═════ Available data ═════

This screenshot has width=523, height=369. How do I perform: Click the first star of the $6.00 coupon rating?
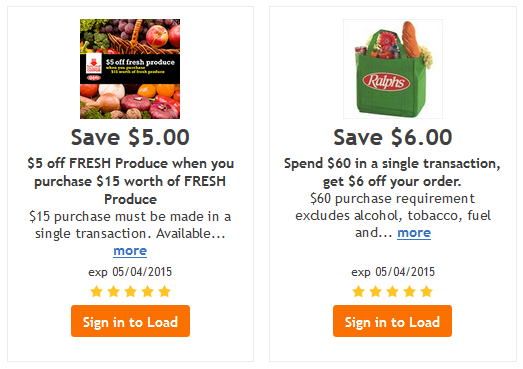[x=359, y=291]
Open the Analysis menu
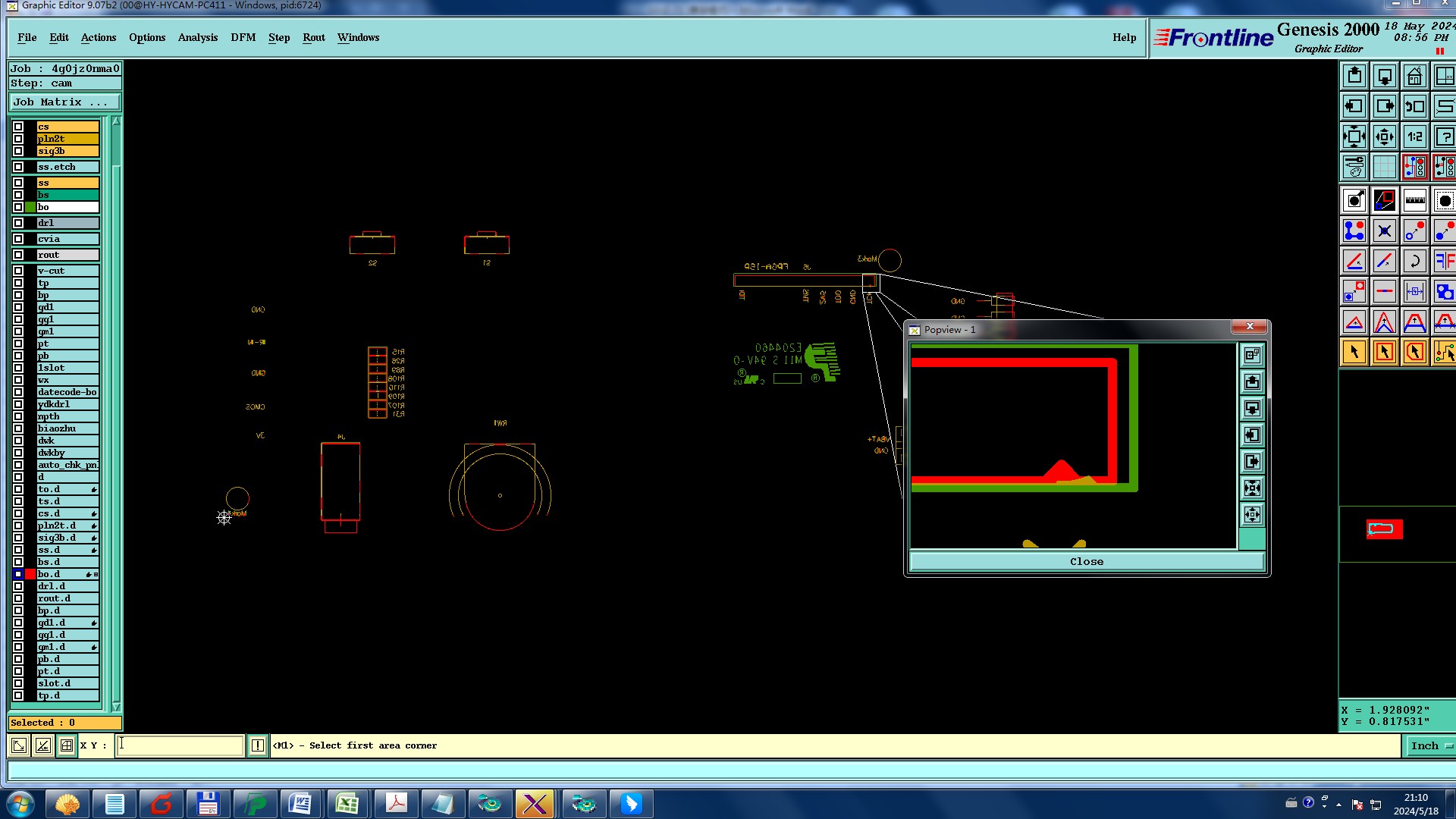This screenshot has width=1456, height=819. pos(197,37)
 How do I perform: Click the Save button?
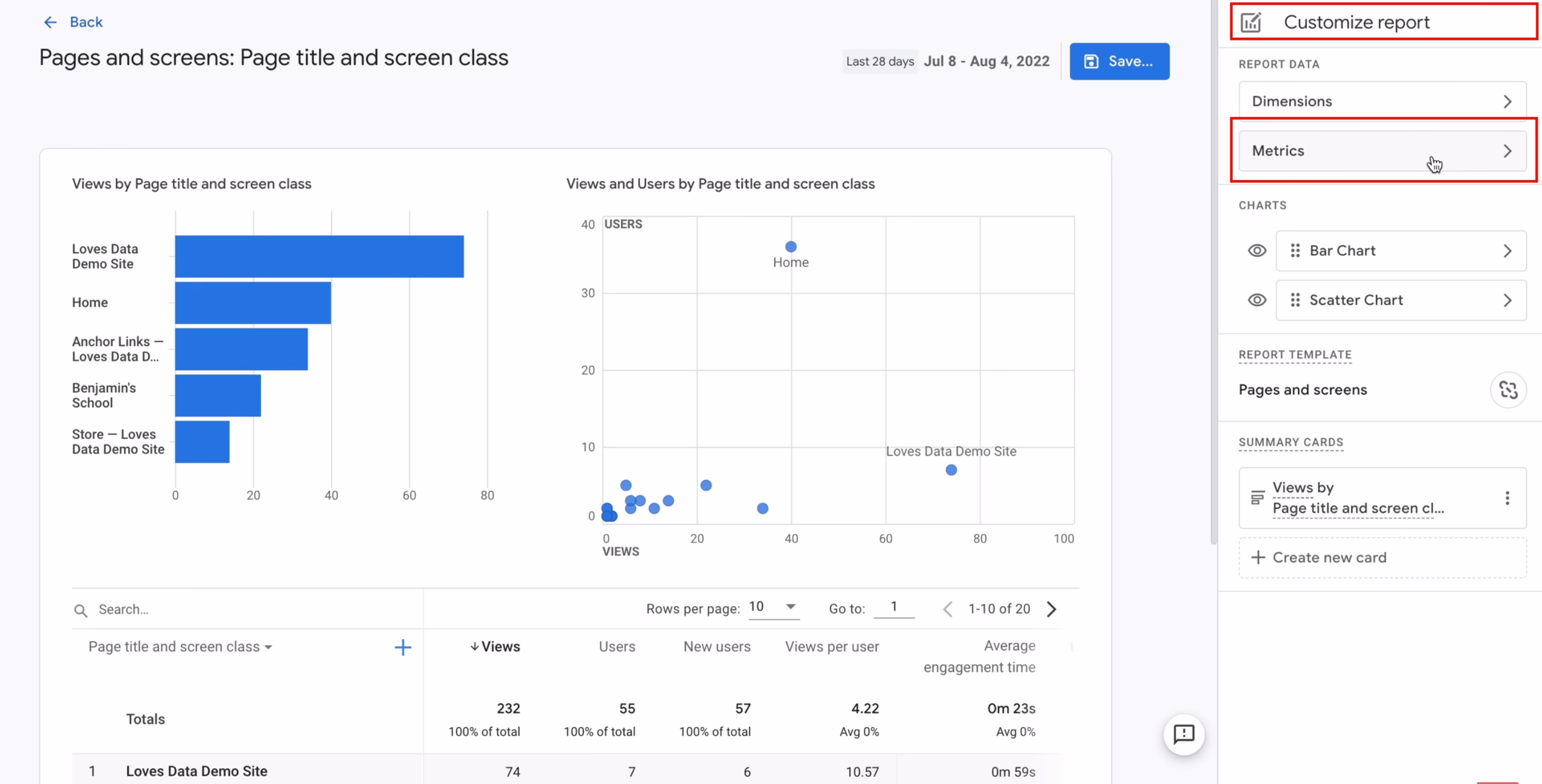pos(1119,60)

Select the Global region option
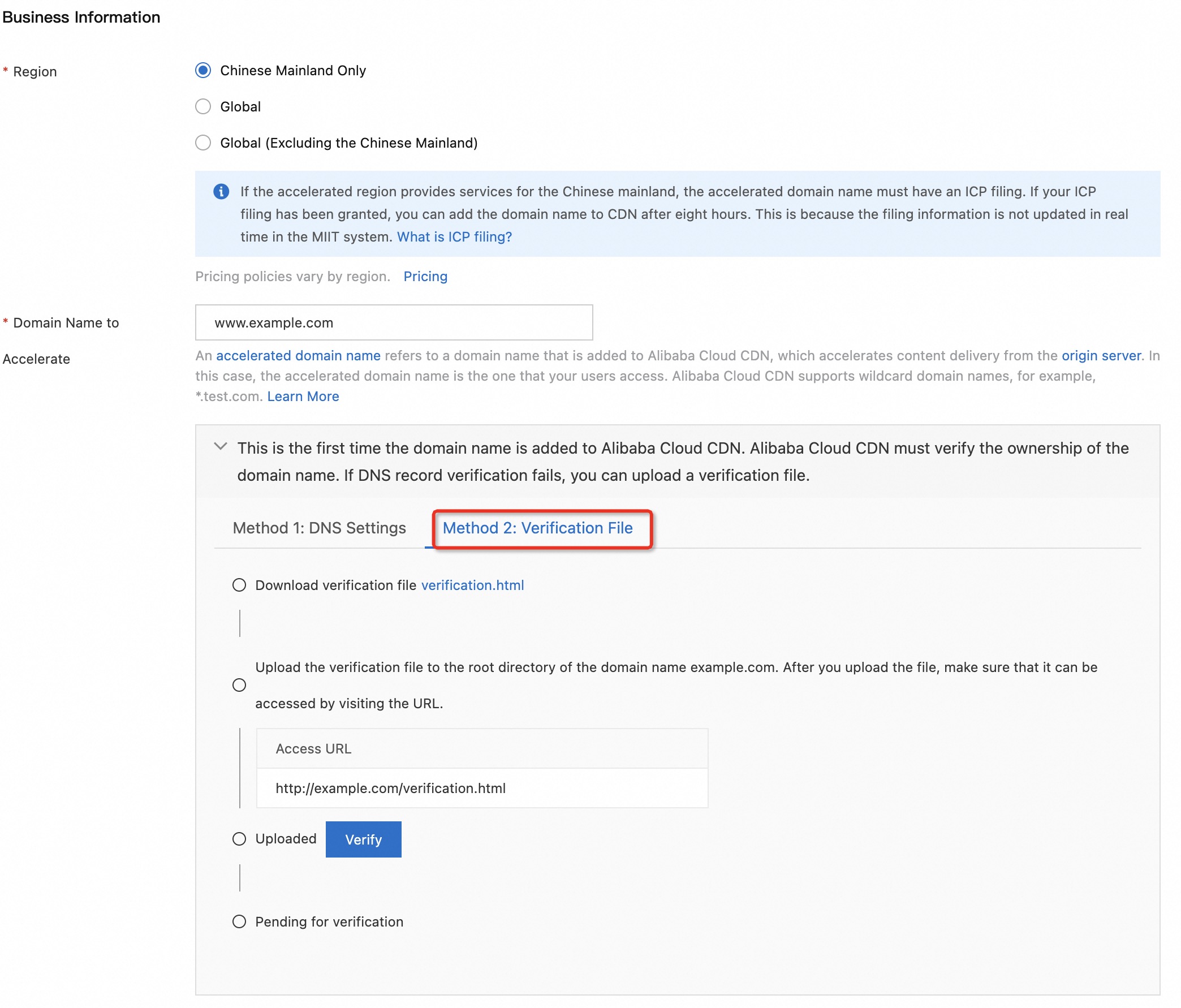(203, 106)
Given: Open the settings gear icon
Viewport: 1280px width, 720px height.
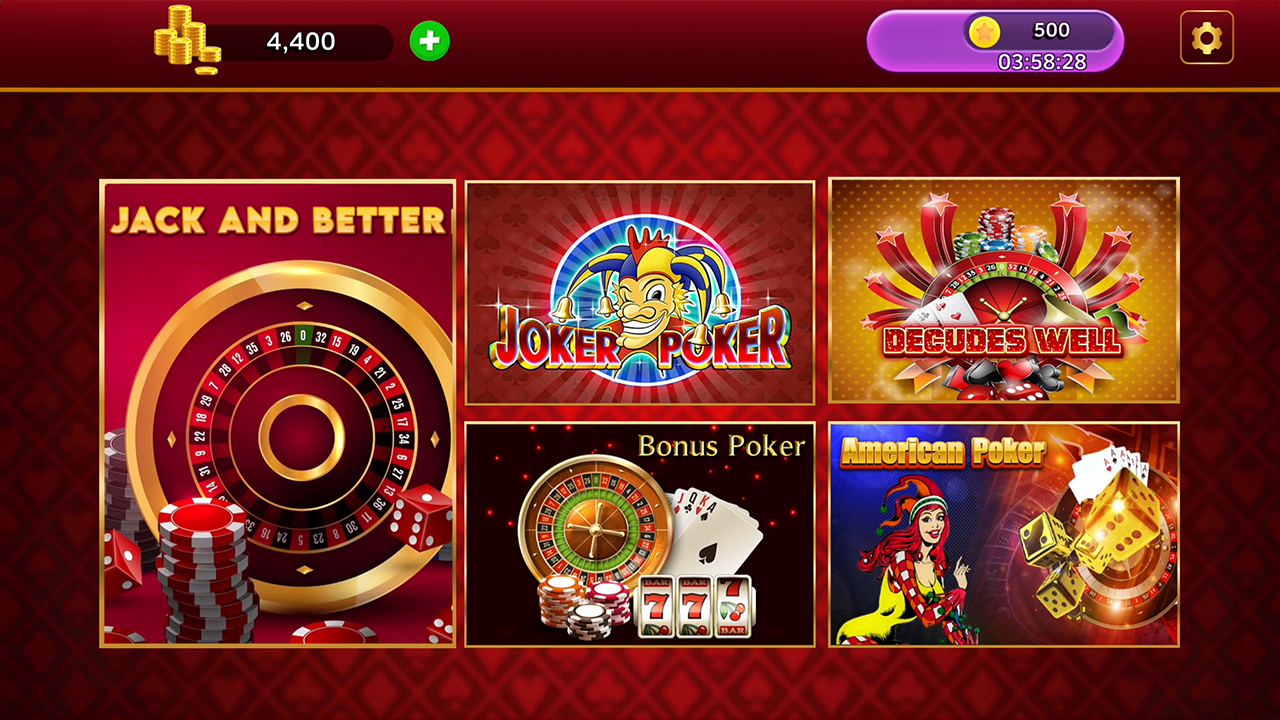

═════

Copy the full listing above word for word, leaving out the pictures.

This screenshot has width=523, height=369. How do I perform: Click the first star of the $6.00 coupon rating?
[x=359, y=291]
Open the Analysis menu
This screenshot has width=1456, height=819. pos(197,37)
 How do I perform: Click the Save button?
pos(1119,60)

Select the Global region option
(203, 106)
Given: Open the settings gear icon
Viewport: 1280px width, 720px height.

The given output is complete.